I don't think the churches will change their minds-- they will just split according to these lines.
For a while, yes. But even Jerry Falwell and Bob Jones U. eventually apologized and at the least paid lip service to the notion that they had supported the wrong side of the issue.
For the terrible damage done to homosexuals, I actually think it is less the religion as the disgust people feel when talking about homosexuals-- "homophobia". For many American Christians, there is that same disgust when talking about the homeless, and their own Scriptures tell them to help the homeless (in my church we call that "hobo-phobia")
I both agree and disagree. I agree that there is a good bit of relying on the bible to support and justify homophobia. It's very evident when someone like Oral Roberts goes on and on about it and you realize that he thinks homosexuality consists solely and completely of men having anal sex with each other. It's crazy how much they will dwell on that aspect and that alone. These are obviously people who have no idea what actual gay people and gay relationships are like, and unless they are railing about feminism, lesbians are usually left out of the equation entirely.
Where I disagree is in the assessment of the damage done to the gay, lesbian, bisexual and transgender people who grow up in these churches and go from believing in a sunny Sunday school God who loves them and loves everyone to recognizing that the sexuality they are growing into as adolescents puts them utterly on the other side of that love and peace and assurance and belonging. It's not simple homophobia--it's the damage of literally ripping people's lifelong spiritual underpinnings out from under them. You could grow up in a fundamentalist church and go on to kill someone and they will have a better understanding of how Christ would want you to be treated. A murderer isn't left to feel as utterly excluded from God's love. And that's leaving aside the insidious damage of constantly hearing that it's a matter of choice, of not wanting to be "healed" enough, of not trying hard enough, of having well meaning parents to put their fragile teenage kids into horrific programs to try to "fix' them. And those kids constantly receiving this horribly degraded image of what gay relationships will be--doomed to promiscuity, disgusting sexual practices that no "normal" person would want to do, doomed to an empty life of hedonism disease and early death, followed by eternal hellfire. When the choice is between constantly trying to pretend they are "cured" and heterosexual, or being closeted and terrifed of being found out, or going off to the city to be gay, do drugs, get AIDS and die, it's not surprising how many gay teenagers try to kill themselves, and way too many manage it.

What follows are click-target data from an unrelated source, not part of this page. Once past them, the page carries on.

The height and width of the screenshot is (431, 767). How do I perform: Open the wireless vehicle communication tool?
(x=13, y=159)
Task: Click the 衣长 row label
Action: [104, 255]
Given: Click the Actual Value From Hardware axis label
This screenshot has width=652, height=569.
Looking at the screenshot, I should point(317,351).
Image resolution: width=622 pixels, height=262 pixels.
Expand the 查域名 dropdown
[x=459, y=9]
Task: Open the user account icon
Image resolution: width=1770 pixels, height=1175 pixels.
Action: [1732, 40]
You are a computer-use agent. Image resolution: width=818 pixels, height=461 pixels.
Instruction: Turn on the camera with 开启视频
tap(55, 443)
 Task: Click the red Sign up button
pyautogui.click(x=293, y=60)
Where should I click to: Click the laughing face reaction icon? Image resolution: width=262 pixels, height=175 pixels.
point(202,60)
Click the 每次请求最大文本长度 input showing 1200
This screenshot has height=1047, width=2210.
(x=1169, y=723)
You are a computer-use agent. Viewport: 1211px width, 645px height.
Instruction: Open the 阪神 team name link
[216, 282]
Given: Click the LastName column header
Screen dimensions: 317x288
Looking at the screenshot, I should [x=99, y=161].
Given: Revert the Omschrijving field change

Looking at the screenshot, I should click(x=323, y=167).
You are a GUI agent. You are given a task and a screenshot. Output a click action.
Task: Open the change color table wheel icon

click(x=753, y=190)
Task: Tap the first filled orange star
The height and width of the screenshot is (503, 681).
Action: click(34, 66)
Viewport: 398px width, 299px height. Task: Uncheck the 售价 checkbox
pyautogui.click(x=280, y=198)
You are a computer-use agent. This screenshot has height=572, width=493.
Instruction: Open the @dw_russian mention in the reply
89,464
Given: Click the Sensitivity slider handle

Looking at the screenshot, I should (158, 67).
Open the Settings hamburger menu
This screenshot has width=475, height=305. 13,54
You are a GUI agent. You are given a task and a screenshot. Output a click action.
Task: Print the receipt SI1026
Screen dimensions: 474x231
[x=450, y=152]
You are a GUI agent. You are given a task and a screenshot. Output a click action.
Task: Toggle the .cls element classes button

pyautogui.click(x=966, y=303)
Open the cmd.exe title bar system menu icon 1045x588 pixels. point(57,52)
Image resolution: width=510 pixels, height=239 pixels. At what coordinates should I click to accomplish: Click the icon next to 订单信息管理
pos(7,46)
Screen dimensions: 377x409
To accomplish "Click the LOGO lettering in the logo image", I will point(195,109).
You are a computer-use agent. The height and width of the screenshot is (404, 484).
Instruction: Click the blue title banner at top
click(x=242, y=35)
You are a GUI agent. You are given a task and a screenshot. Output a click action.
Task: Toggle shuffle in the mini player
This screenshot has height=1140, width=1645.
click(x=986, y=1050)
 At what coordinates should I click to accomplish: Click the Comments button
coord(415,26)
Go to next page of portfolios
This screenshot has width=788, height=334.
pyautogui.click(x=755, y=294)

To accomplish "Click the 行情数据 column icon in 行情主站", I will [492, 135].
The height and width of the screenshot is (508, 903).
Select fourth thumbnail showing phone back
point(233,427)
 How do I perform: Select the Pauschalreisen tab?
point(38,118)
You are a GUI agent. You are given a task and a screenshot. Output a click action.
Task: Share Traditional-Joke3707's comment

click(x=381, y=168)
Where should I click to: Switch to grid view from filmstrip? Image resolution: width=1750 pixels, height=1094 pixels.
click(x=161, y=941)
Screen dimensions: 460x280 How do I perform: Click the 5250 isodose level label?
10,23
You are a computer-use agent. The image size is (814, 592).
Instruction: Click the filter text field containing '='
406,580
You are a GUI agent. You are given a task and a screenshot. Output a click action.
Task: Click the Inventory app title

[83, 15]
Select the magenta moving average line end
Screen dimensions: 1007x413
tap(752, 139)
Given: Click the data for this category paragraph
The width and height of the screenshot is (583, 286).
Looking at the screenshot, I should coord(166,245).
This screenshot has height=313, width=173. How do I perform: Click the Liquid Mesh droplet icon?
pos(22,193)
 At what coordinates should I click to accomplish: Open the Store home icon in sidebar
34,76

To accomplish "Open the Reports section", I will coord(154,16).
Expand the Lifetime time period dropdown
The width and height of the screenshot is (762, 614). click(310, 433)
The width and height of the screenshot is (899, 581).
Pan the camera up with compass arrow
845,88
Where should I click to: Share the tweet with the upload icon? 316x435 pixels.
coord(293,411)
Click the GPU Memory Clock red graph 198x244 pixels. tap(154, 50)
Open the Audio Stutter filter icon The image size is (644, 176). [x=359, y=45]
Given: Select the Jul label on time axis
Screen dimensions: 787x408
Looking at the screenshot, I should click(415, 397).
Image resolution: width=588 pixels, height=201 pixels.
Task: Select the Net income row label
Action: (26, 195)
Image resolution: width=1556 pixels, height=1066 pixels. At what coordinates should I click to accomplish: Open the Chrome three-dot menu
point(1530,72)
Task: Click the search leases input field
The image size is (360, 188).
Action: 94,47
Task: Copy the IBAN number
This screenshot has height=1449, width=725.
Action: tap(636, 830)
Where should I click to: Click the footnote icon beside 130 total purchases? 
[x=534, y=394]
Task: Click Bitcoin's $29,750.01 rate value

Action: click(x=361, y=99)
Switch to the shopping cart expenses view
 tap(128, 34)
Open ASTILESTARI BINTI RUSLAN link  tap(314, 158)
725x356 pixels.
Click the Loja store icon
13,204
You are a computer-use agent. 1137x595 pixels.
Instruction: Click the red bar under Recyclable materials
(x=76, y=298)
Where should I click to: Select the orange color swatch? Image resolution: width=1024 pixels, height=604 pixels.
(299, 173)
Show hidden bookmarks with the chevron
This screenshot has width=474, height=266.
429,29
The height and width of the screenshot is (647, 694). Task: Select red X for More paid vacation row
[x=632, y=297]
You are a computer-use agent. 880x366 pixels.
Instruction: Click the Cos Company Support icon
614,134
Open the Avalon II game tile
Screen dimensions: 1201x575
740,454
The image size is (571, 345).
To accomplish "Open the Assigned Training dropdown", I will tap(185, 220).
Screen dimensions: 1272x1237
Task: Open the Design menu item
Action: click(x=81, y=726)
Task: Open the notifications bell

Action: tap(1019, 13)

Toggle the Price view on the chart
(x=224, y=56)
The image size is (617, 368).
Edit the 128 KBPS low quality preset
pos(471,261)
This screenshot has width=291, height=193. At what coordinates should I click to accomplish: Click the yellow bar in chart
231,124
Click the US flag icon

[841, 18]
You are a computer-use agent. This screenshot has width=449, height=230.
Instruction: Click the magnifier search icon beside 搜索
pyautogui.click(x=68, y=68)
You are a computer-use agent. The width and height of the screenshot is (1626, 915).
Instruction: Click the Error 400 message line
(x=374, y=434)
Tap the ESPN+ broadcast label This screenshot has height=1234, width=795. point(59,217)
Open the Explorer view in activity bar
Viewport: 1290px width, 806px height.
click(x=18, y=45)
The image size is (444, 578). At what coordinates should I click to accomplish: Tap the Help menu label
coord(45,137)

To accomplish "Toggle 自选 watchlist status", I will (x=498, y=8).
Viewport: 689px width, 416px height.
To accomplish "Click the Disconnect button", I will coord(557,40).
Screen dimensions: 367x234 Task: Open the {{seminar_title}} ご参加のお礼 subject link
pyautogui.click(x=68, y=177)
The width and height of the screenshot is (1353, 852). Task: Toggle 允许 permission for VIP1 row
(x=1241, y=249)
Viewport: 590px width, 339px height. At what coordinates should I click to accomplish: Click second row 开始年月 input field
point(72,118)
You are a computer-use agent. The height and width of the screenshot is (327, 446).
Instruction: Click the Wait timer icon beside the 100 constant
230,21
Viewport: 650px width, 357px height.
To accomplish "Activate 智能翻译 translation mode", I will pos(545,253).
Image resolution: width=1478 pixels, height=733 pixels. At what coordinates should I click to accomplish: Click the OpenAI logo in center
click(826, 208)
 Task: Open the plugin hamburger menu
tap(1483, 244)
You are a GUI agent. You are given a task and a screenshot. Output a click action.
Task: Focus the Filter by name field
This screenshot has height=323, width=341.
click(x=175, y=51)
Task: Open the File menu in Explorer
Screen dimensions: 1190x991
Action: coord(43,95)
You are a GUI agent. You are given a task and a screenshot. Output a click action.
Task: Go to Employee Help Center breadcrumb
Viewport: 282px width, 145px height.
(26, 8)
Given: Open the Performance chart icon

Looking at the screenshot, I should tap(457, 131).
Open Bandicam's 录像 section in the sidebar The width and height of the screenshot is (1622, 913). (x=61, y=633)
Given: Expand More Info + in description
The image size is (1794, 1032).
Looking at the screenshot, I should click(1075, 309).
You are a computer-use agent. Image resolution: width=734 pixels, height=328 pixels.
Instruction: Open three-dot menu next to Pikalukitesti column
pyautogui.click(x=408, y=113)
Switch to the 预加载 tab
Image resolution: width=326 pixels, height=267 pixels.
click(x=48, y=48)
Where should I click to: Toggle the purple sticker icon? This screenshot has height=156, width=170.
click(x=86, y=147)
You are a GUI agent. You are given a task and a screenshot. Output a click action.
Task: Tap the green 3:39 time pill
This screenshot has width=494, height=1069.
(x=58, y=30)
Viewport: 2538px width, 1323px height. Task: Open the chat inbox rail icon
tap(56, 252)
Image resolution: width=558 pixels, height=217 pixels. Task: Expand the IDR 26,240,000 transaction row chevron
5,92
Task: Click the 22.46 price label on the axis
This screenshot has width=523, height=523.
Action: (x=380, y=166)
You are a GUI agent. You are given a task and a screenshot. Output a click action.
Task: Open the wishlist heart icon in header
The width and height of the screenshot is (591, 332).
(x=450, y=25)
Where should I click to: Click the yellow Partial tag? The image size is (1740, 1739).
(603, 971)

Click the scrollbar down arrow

Then a lot of the ones who actually survive this and don't become self destructive self fulfilling prophecies and manage to build a happy life with healthy relationships generally have the scars and end up rejecting all religion all together.
I can't tell you how much that infuriates me. It's murder and aggravated assault on the soul. Deliberate and premeditated. And again, my view is very much skewed by living in the south, in the city that becomes the same refuge to the small town Southern GLBT kids that San Francisco does nationally. So just about everyone I know went through some form of this.